For December YTD 9 months PAT, excluding digital stands at INR 32.9 crores versus a loss of INR 2.5 crores last year. Even including digital PAT -- even during digital, PAT for the 9 months this year stands at INR 18 crores positive versus a loss of INR 18.1 crores last year in the 9 months. Our balance sheet remains robust with cash and cash equivalents totaling to INR 262 crores as of December 31, 2023.
Looking ahead, our primary objective remains the maximization of our shareholder value on the back of sustainable growth and profitability.
With that, I would like to invite any questions you may have. Thank you very much. Over to you, Manisha.
We will now begin the question-and-answer session. [Operator Instructions] The first question is from the line of Deepak Shankar from Trustline.
Congrats for the great set of numbers. Firstly, can you provide the breakdown of this non-FCT revenues in terms of platform ramping and activation and...
You want the digital, correct?
Yes, yes.
So digital is, as I said, it's 13% of our radio revenues.

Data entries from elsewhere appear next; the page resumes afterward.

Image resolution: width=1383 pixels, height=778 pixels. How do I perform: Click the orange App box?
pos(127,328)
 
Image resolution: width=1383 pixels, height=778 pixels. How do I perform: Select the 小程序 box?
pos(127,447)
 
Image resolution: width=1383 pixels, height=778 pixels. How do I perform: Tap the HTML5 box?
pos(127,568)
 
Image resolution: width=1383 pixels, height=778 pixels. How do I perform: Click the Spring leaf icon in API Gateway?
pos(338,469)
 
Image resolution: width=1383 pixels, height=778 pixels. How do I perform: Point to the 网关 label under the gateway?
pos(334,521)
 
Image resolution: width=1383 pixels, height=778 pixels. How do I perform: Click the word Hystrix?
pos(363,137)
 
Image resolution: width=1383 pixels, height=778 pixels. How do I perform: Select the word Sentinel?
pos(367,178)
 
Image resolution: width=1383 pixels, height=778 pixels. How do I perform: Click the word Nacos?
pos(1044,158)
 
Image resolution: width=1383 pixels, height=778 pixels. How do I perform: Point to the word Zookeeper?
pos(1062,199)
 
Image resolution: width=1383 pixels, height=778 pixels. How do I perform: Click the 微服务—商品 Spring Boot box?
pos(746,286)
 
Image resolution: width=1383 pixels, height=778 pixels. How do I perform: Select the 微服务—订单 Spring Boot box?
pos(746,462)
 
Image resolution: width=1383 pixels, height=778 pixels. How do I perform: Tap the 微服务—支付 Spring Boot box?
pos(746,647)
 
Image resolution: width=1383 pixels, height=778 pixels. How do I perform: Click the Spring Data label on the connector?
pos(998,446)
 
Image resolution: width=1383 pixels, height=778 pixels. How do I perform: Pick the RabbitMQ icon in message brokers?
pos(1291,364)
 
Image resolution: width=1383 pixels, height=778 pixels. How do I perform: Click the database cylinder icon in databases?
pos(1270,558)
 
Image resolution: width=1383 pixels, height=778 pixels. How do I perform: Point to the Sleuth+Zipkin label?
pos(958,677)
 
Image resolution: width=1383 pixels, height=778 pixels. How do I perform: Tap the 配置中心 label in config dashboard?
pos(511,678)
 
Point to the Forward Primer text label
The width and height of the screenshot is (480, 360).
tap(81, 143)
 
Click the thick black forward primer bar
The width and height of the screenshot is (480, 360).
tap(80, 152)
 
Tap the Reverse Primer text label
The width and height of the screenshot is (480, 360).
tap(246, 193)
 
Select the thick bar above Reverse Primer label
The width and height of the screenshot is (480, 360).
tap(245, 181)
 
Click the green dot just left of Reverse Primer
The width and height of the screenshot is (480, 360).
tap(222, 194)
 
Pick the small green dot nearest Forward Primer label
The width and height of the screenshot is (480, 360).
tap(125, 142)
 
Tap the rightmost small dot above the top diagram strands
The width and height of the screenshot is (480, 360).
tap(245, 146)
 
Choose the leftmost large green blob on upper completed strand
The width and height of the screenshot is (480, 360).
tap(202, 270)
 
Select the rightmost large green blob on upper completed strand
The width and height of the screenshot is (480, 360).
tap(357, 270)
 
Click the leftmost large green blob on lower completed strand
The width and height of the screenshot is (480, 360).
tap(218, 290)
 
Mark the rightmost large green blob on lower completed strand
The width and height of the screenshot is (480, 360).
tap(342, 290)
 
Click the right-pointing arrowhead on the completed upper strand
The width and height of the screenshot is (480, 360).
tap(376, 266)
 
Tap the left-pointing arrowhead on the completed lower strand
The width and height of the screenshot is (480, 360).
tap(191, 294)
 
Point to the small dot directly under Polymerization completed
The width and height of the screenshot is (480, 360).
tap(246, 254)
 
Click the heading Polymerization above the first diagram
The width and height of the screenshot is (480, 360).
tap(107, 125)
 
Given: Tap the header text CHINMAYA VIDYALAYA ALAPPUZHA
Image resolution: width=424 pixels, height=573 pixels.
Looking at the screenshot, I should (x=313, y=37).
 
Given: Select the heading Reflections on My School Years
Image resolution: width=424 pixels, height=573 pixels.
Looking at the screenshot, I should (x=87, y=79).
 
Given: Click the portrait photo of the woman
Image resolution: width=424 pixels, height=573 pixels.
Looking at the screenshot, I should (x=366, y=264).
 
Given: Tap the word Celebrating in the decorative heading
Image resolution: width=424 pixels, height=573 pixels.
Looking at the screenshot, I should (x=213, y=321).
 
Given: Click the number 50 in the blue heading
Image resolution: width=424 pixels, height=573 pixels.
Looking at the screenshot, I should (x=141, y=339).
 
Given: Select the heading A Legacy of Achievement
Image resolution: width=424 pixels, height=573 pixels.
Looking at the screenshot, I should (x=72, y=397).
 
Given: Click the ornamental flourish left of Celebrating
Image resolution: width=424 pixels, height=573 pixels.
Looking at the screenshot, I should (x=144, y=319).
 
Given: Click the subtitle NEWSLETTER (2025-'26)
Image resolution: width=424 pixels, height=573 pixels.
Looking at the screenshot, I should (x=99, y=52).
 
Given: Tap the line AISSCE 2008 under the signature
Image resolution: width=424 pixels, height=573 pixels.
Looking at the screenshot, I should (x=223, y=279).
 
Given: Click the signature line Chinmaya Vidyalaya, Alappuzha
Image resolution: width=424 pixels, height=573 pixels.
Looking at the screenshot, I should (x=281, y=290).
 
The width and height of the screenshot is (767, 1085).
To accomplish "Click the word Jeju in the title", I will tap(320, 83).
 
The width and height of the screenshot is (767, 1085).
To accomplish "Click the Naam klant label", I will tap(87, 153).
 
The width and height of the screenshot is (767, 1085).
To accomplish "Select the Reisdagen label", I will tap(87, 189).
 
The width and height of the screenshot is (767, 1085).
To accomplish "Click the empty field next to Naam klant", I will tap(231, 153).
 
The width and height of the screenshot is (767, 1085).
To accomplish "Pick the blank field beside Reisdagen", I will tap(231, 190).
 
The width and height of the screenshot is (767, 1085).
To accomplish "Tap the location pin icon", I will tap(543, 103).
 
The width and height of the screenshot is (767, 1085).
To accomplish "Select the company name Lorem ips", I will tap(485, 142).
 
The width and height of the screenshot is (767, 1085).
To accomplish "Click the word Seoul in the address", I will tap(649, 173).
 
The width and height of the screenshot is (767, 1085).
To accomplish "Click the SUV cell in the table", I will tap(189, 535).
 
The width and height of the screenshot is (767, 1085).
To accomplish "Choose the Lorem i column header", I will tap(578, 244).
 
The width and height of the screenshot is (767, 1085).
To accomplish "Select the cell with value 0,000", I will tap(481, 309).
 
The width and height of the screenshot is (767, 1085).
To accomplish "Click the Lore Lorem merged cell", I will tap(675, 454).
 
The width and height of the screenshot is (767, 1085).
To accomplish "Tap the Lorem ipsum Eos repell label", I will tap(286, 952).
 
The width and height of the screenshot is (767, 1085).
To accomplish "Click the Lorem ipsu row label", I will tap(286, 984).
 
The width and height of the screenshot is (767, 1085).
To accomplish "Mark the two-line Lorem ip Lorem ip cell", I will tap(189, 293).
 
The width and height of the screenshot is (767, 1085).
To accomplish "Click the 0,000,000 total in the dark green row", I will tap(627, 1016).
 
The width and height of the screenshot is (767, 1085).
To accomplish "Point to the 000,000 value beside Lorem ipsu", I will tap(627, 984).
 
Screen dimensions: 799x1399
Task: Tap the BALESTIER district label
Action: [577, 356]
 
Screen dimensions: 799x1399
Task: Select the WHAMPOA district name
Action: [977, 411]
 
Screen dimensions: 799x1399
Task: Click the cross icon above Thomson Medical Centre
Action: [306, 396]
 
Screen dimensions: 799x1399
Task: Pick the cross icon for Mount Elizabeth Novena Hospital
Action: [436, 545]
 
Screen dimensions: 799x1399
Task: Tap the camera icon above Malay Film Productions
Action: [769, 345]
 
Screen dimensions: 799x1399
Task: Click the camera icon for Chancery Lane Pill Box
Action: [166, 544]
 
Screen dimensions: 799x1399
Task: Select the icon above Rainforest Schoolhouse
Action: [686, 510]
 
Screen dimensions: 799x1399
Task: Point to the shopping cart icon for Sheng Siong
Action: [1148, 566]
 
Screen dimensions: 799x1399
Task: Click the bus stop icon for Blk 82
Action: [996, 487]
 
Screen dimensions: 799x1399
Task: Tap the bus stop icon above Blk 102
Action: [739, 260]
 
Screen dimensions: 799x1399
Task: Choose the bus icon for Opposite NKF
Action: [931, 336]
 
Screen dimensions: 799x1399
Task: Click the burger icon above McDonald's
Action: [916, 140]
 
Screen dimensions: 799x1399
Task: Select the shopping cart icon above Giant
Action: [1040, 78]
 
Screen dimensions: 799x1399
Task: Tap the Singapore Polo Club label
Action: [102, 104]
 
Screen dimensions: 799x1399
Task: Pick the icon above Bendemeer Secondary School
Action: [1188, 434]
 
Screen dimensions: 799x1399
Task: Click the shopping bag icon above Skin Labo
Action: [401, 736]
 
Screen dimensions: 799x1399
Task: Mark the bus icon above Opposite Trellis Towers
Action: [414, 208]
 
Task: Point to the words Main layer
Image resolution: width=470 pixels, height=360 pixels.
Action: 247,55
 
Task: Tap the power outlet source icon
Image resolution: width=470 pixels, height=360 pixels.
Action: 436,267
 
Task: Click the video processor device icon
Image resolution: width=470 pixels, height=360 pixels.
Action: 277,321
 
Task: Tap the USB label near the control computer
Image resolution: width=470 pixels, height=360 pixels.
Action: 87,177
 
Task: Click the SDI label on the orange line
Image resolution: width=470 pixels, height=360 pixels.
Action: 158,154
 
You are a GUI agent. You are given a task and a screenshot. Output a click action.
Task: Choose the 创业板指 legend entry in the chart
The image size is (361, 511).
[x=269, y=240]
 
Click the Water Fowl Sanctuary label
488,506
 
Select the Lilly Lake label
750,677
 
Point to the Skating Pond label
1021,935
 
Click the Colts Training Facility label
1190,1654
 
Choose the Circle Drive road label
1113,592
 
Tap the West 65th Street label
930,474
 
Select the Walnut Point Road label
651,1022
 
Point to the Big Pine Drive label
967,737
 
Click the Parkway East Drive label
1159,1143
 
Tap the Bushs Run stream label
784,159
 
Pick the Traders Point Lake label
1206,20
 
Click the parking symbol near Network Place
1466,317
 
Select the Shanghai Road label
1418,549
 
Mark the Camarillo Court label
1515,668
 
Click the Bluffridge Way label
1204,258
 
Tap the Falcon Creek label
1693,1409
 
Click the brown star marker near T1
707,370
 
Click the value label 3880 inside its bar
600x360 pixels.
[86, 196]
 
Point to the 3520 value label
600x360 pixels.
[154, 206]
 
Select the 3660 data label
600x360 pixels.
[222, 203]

You would remember last year it was -- last quarter, it was about 8% to 9%. This year, we have delivered almost about INR 12 crores of overall digital revenue with digital platform contributing INR 6.79 crores and digital component in other segments is about INR 4.91 crores.
Okay. So the platforms last time when you discussed it was around INR 1 crore, which has grown INR to 6.79 crores. Are the classification has changed, though?
So it just includes Gaana also for 1 month. Gaana, we acquired on December 1. So this includes the revenue from Gaana also.
Okay. Okay. And what about the MMS?
Revenues is INR 17.5 crores against last year of INR 14.75 crores.
Okay. And how do you see these government ads during the last quarter and even Q4, we have seen quite a sharp increase in radios nowadays. So are we seeing a sharp growth from government tax? And also in general ad cycle, are we seeing the turn towards radio now?
Yes. So government ads in quarter 3, we see an increase in contribution against last year of about 10% has now become about 13% contribution for government. And also, you have realized last quarter, we had said government pricing has also changed, that EVP pricing has changed. So that has also benefited us.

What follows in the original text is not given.